:: Given entries

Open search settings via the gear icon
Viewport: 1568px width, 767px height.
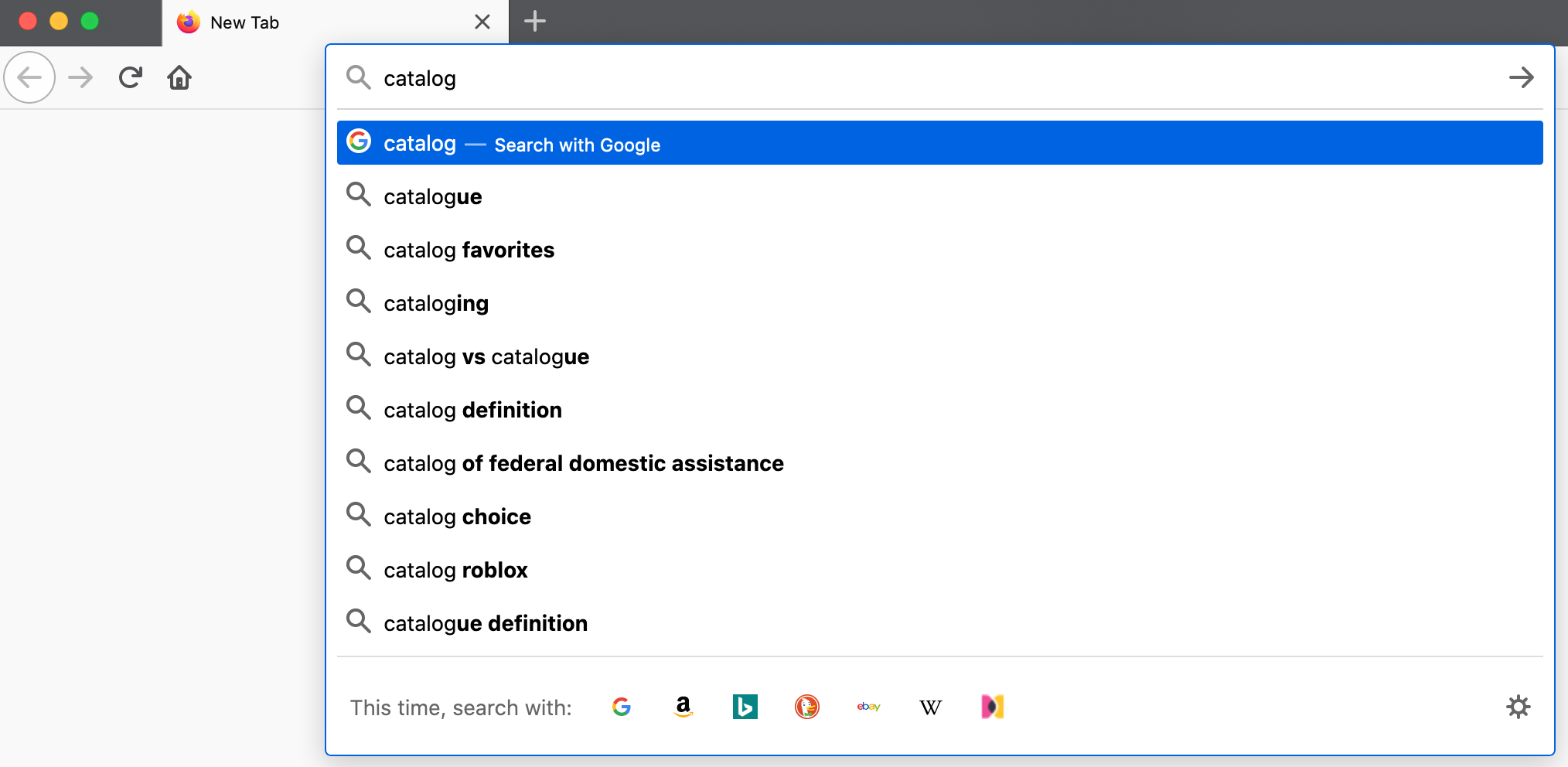(x=1519, y=706)
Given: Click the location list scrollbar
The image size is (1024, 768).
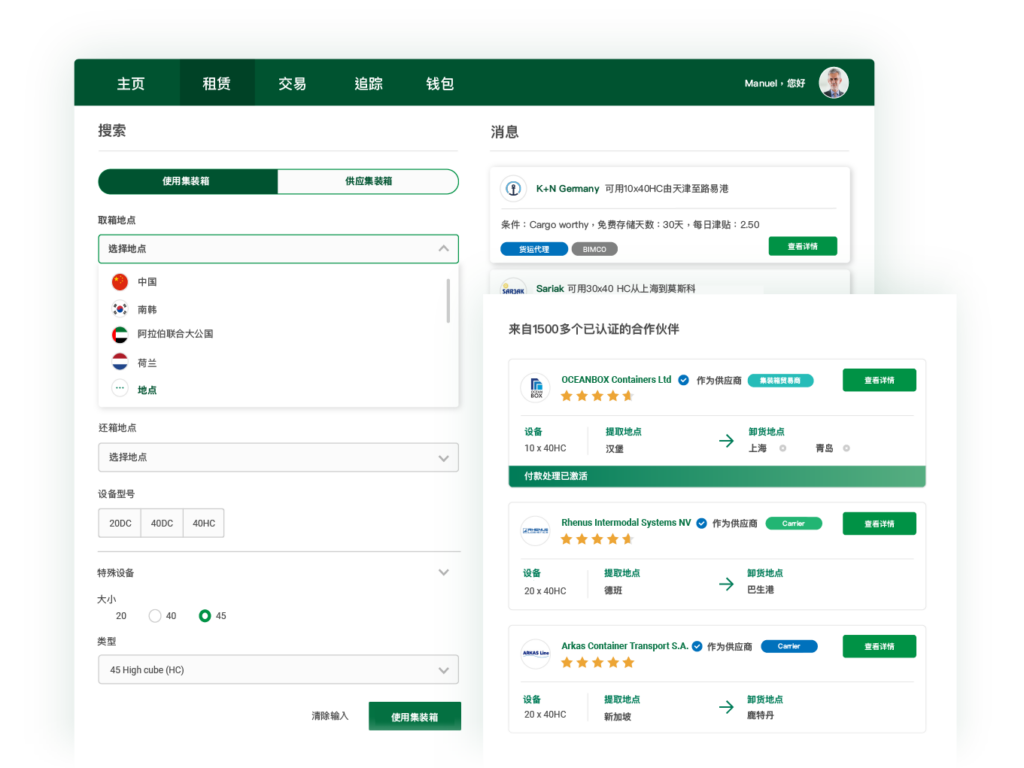Looking at the screenshot, I should (x=448, y=301).
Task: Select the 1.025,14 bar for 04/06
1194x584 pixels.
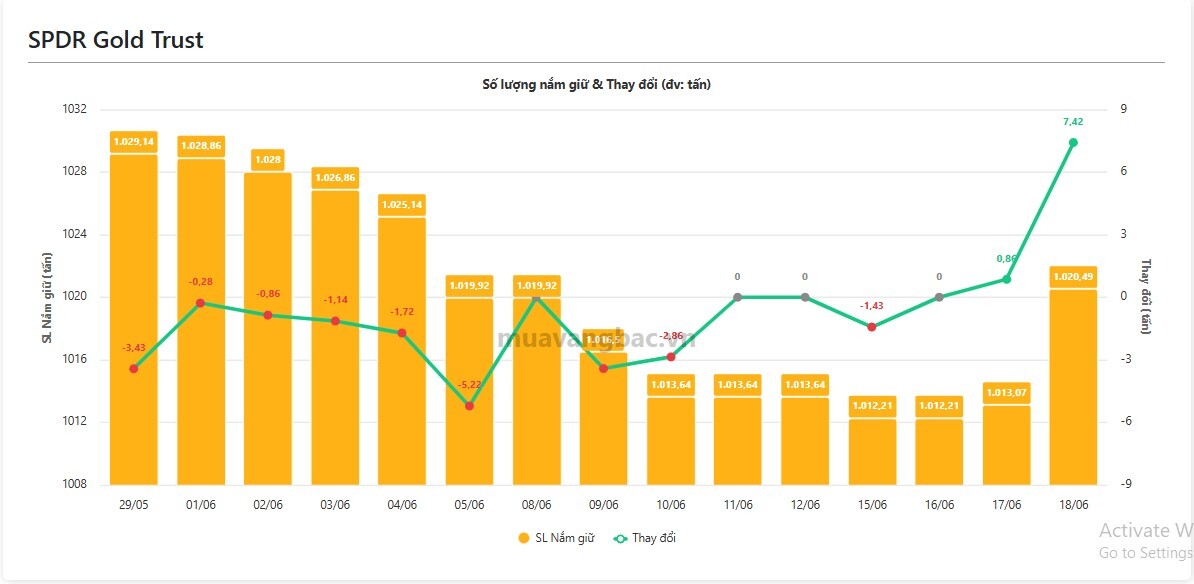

::::

• **Problem statement**: Can you rewrite all the records with "Click" changed to "Tap", keeping everything else the same and leaving out the pictures?

• **The result**:
Open search settings via the gear icon
Viewport: 1568px width, 767px height.
(x=1519, y=706)
Given: Tap the location list scrollbar
The image size is (1024, 768).
Looking at the screenshot, I should (x=448, y=301).
Task: Select the 1.025,14 bar for 04/06
1194x584 pixels.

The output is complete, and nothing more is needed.